— start —

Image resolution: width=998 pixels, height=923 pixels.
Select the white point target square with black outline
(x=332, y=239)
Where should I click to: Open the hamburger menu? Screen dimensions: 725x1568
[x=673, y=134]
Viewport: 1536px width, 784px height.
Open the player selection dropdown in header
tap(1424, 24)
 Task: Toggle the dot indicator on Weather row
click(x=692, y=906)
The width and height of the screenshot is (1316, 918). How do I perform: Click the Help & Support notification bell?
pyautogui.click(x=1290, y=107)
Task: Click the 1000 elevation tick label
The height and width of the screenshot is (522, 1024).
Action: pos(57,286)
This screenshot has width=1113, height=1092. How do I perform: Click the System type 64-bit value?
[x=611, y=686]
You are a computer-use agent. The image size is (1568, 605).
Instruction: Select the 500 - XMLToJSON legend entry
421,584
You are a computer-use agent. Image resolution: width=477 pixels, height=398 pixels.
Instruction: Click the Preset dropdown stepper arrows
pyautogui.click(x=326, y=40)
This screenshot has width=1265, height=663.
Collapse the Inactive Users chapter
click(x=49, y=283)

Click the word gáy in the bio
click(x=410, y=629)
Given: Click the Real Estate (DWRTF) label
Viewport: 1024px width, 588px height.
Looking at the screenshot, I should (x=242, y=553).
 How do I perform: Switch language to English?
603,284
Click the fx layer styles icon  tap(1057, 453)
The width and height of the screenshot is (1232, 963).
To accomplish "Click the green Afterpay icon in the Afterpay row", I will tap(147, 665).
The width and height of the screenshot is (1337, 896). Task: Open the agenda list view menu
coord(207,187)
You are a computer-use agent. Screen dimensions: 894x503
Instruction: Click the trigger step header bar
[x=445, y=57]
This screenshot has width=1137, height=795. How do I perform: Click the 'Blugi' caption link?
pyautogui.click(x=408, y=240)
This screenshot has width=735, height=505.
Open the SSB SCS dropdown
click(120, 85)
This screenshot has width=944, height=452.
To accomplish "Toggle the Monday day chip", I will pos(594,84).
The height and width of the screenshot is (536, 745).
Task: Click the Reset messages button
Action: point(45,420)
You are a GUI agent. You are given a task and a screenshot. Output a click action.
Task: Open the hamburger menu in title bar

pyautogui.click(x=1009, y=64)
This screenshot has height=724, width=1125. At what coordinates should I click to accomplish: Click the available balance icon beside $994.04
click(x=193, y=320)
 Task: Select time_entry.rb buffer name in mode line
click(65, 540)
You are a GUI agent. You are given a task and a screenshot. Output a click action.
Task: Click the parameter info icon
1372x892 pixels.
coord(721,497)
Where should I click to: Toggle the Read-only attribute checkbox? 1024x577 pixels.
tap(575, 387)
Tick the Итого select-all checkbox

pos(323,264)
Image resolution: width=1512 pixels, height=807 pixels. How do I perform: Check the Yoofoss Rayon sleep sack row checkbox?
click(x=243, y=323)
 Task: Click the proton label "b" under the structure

— end —

Exercise objective – Rewrite every line of the items above as a numbered list, leaving out the blank lines.

Final answer –
1. Image resolution: width=998 pixels, height=923 pixels.
2. Select the white point target square with black outline
3. (x=332, y=239)
4. Where should I click to: Open the hamburger menu? Screen dimensions: 725x1568
5. [x=673, y=134]
6. Viewport: 1536px width, 784px height.
7. Open the player selection dropdown in header
8. tap(1424, 24)
9.  Task: Toggle the dot indicator on Weather row
10. click(x=692, y=906)
11. The width and height of the screenshot is (1316, 918). How do I perform: Click the Help & Support notification bell?
12. pyautogui.click(x=1290, y=107)
13. Task: Click the 1000 elevation tick label
14. The height and width of the screenshot is (522, 1024).
15. Action: pos(57,286)
16. This screenshot has width=1113, height=1092. How do I perform: Click the System type 64-bit value?
17. [x=611, y=686]
18. You are a computer-use agent. The image size is (1568, 605).
19. Instruction: Select the 500 - XMLToJSON legend entry
20. 421,584
21. You are a computer-use agent. Image resolution: width=477 pixels, height=398 pixels.
22. Instruction: Click the Preset dropdown stepper arrows
23. pyautogui.click(x=326, y=40)
24. This screenshot has width=1265, height=663.
25. Collapse the Inactive Users chapter
26. click(x=49, y=283)
27. Click the word gáy in the bio
28. click(x=410, y=629)
29. Given: Click the Real Estate (DWRTF) label
30. Viewport: 1024px width, 588px height.
31. Looking at the screenshot, I should (x=242, y=553).
32.  How do I perform: Switch language to English?
33. 603,284
34. Click the fx layer styles icon  tap(1057, 453)
35. The width and height of the screenshot is (1232, 963).
36. To accomplish "Click the green Afterpay icon in the Afterpay row", I will tap(147, 665).
37. The width and height of the screenshot is (1337, 896). Task: Open the agenda list view menu
38. coord(207,187)
39. You are a computer-use agent. Screen dimensions: 894x503
40. Instruction: Click the trigger step header bar
41. [x=445, y=57]
42. This screenshot has width=1137, height=795. How do I perform: Click the 'Blugi' caption link?
43. pyautogui.click(x=408, y=240)
44. This screenshot has width=735, height=505.
45. Open the SSB SCS dropdown
46. click(120, 85)
47. This screenshot has width=944, height=452.
48. To accomplish "Toggle the Monday day chip", I will pos(594,84).
49. The height and width of the screenshot is (536, 745).
50. Task: Click the Reset messages button
51. Action: point(45,420)
52. You are a GUI agent. You are given a task and a screenshot. Output a click action.
53. Task: Open the hamburger menu in title bar
54. pyautogui.click(x=1009, y=64)
55. This screenshot has height=724, width=1125. At what coordinates should I click to accomplish: Click the available balance icon beside $994.04
56. click(x=193, y=320)
57.  Task: Select time_entry.rb buffer name in mode line
58. click(65, 540)
59. You are a GUI agent. You are given a task and a screenshot. Output a click action.
60. Task: Click the parameter info icon
61. 1372x892 pixels.
62. coord(721,497)
63. Where should I click to: Toggle the Read-only attribute checkbox? 1024x577 pixels.
64. tap(575, 387)
65. Tick the Итого select-all checkbox
66. pos(323,264)
67. Image resolution: width=1512 pixels, height=807 pixels. How do I perform: Check the Yoofoss Rayon sleep sack row checkbox?
68. click(x=243, y=323)
69.  Task: Click the proton label "b" under the structure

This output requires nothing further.